Sunday, April 01, 2007

Asset correlation

I've commented a few times about how correlation between asset classes (international vs domestic market, commodities vs overall market) has risen in recent years. I see a couple of decent articles on this topic:

http://www.ssga.com/library/resh/ericbrandhortsinternationaldiversification71502/page.html

There is good data in this article, but I'm not sure I agree with all of the author's conclusions:

"International diversification works. Over the past 30 years, portfolios comprising both U.S. and non-U.S. equities have experienced higher returns and lower levels of overall risk. Risk reduction was the dominant effect for those who invested internationally during the past decade.
While the realized correlation of returns between US equities and non-US equities has risen in recent years, there is little evidence that changes in underlying cashflows have become more correlated across countries. While the changes in valuation ratios across countries have become more correlated, we question the extent to which elevated 'valuation correlation' can persist in the face of fundamental cashflow growth diversification. Although we are hesitant to endorse international equities from a relative return standpoint, we believe that capitalization, realized return and valuation data suggest that international equities are at least as attractive as US equities - if not more so.
While correlations have increased over the past several years, these levels are not expected to persist and are most likely associated with the recent negative market environment and the technology/telecom/internet bubble. Nonetheless, the long-term average correlation between U.S. and non-U.S. markets may have risen from 0.5 to a new level of between 0.6 and 0.65 reflecting increasing economic integration and globalization. Despite this increase, a 5-10% improvement in the risk-adjusted excess return (as measured by Sharpe Ratio improvement) of a U.S. equity portfolio can still be realized by adding non-US assets to the mix."
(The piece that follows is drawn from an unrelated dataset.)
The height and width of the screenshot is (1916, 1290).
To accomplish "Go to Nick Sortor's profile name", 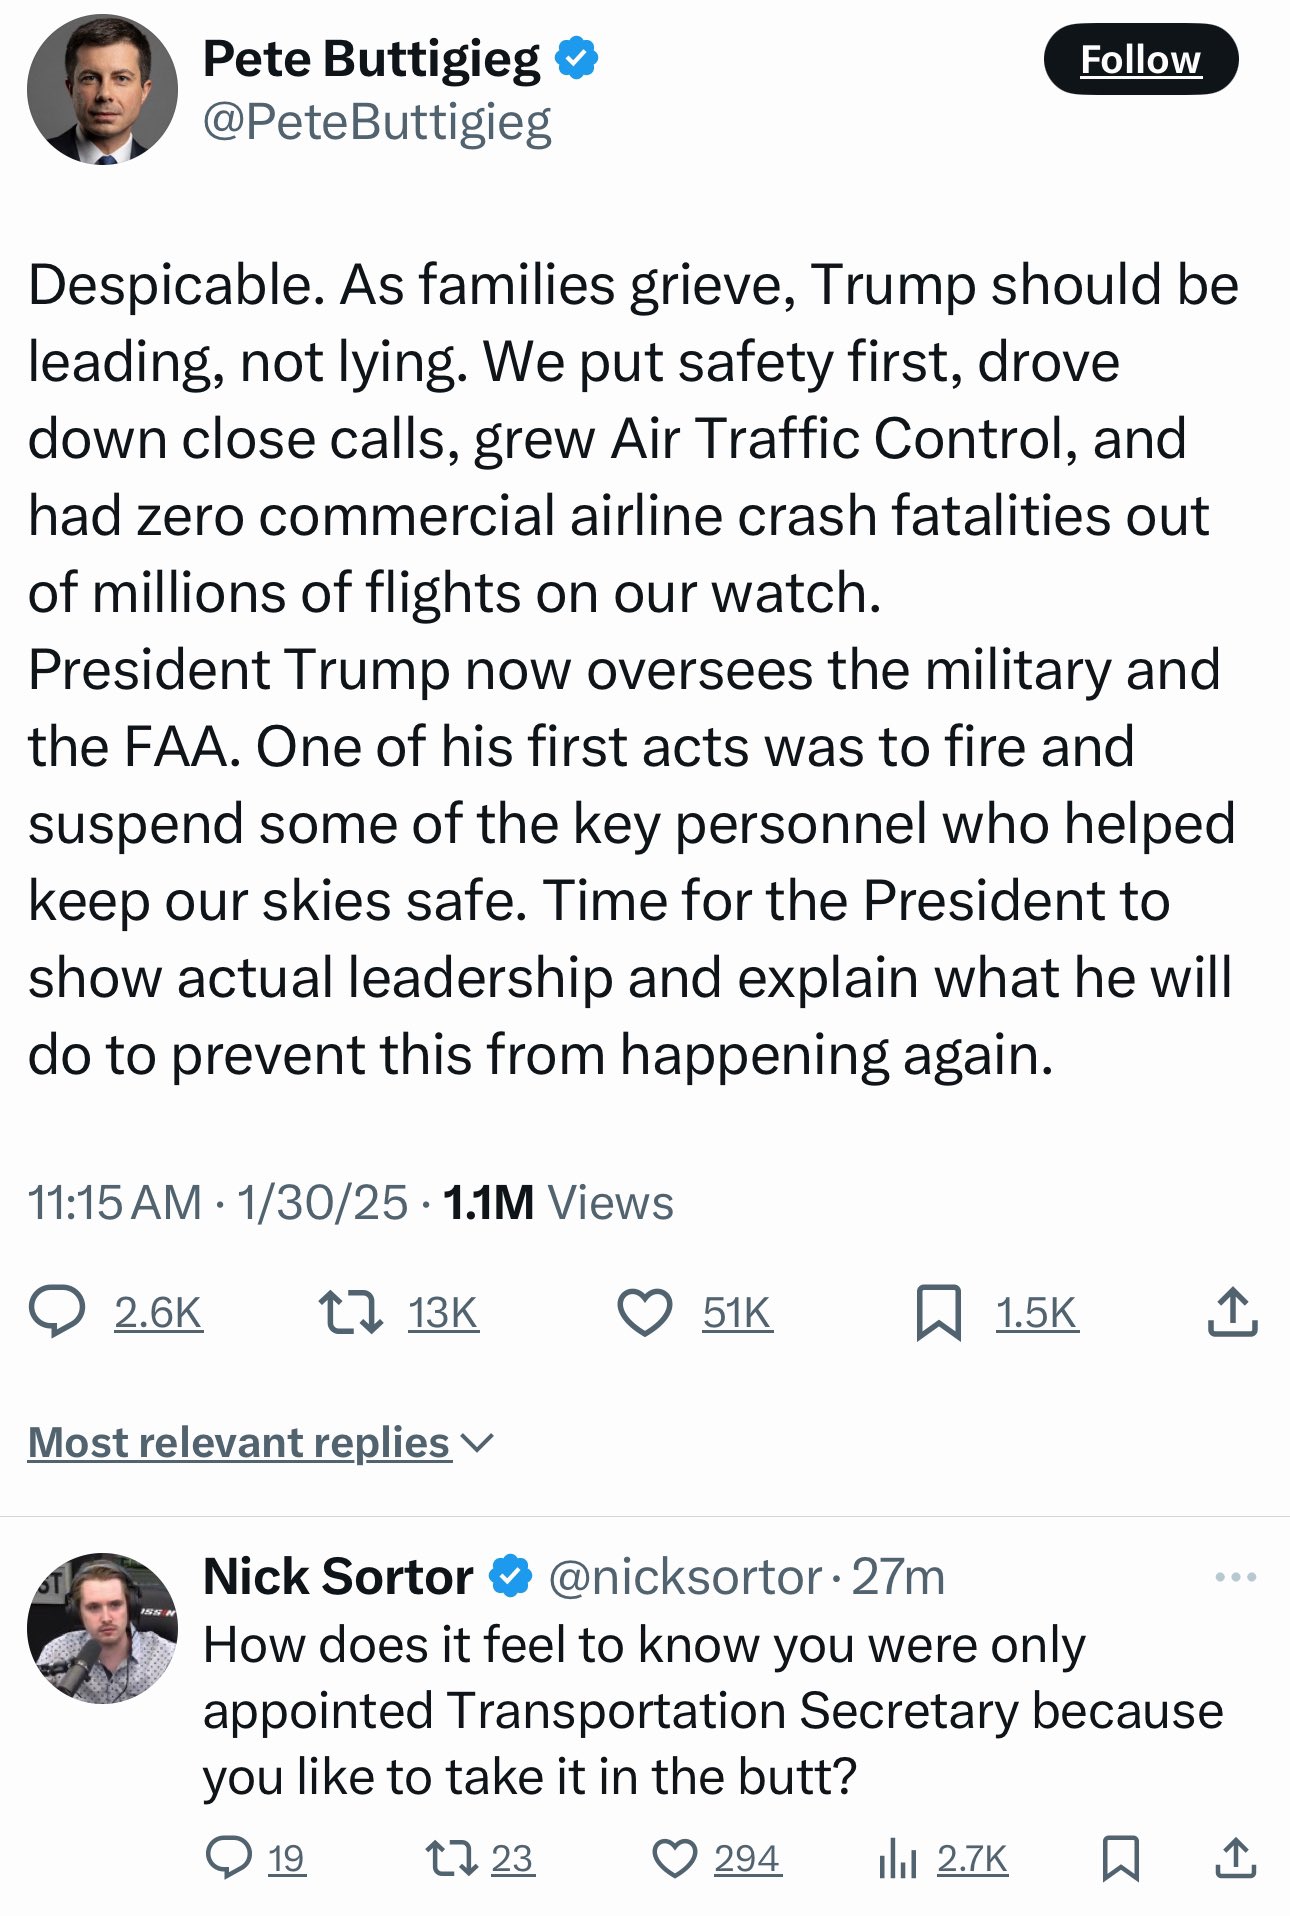I will [x=338, y=1577].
I think correlations have increased because people have diversified their assets into international equities, and that high correlation may continue indefinitely.
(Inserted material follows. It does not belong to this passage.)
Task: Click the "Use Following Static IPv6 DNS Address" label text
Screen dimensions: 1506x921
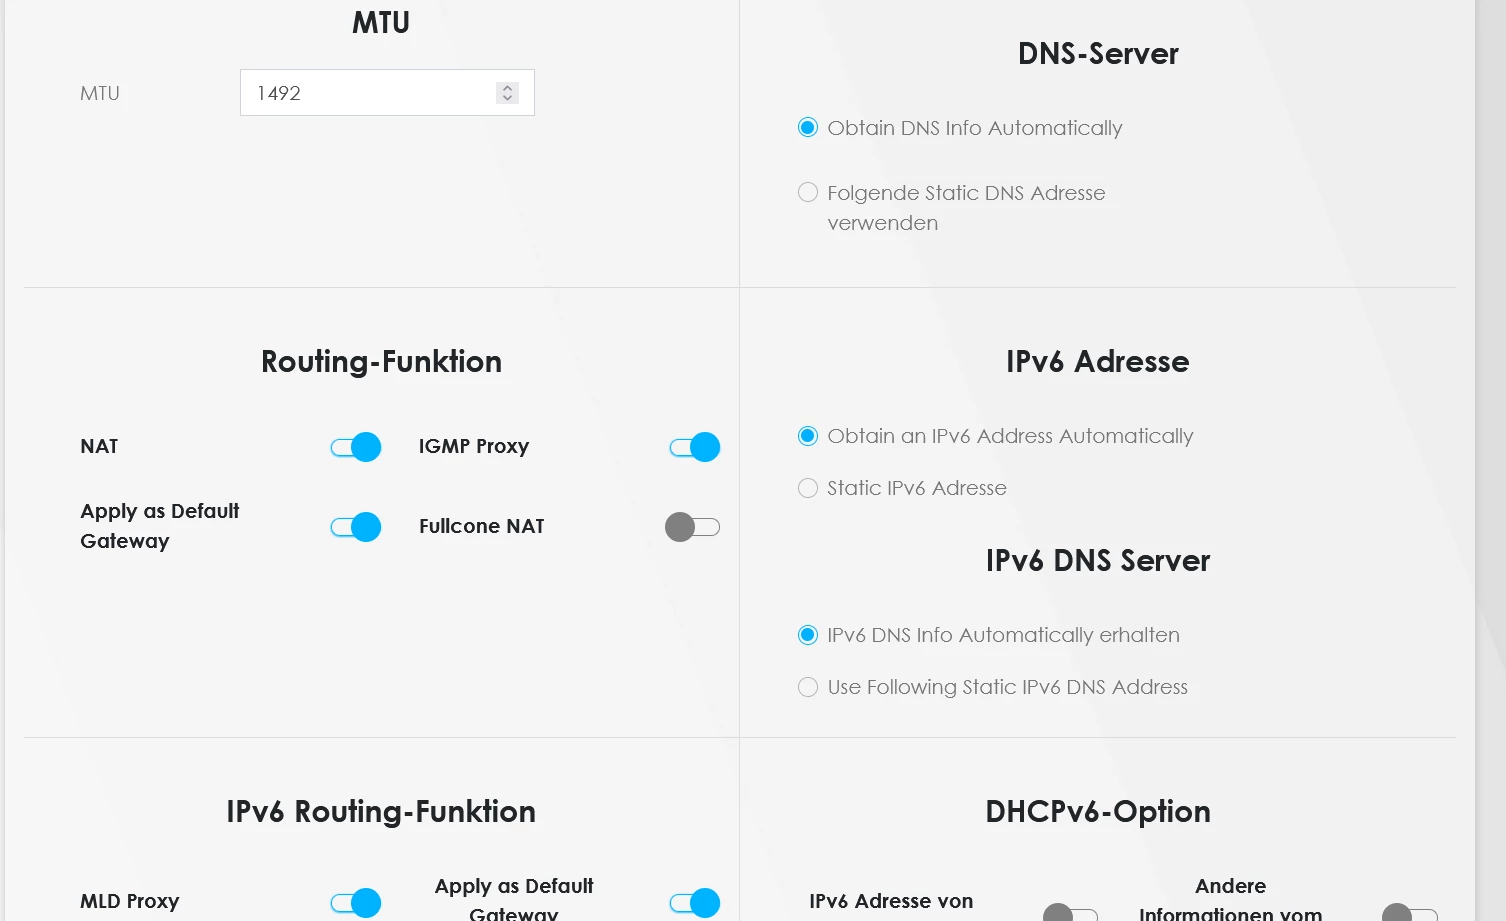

Another article comments on diversifying into gold:

http://etf.seekingalpha.com/article/18817

Conclusions:
"The Economist article cited at the start of this discussion points out that the low correlation that made gold so attractive a few years ago has increased to the point that gold provides far less diversification value. Aside from correlation, the volatility of an asset is crucial in determining its attractiveness—and gold is, and has always been, very volatile. There are a number of broad asset classes that provide low correlation and far lower volatility. Broad natural resource funds like IGE and utilities funds such as IDU exhibit low correlation to the broader markets with a manageable level of volatility. An asset class with a very high risk/return level, such as precious metals, is harder to manage around because of the enormous swings that are possible.
The second key point from looking at the correlation matrices is that an investor ultimately needs to look at correlations to the overall portfolio rather than correlations between individual asset classes."

I'd supply the Economist links, but you need a paid subscription to access.

For my own portfolio, I am not going to diversify further into precious metals. Instead, I will be increasing bond holdings (international and corporate, I already have a lot of munis) and international equity.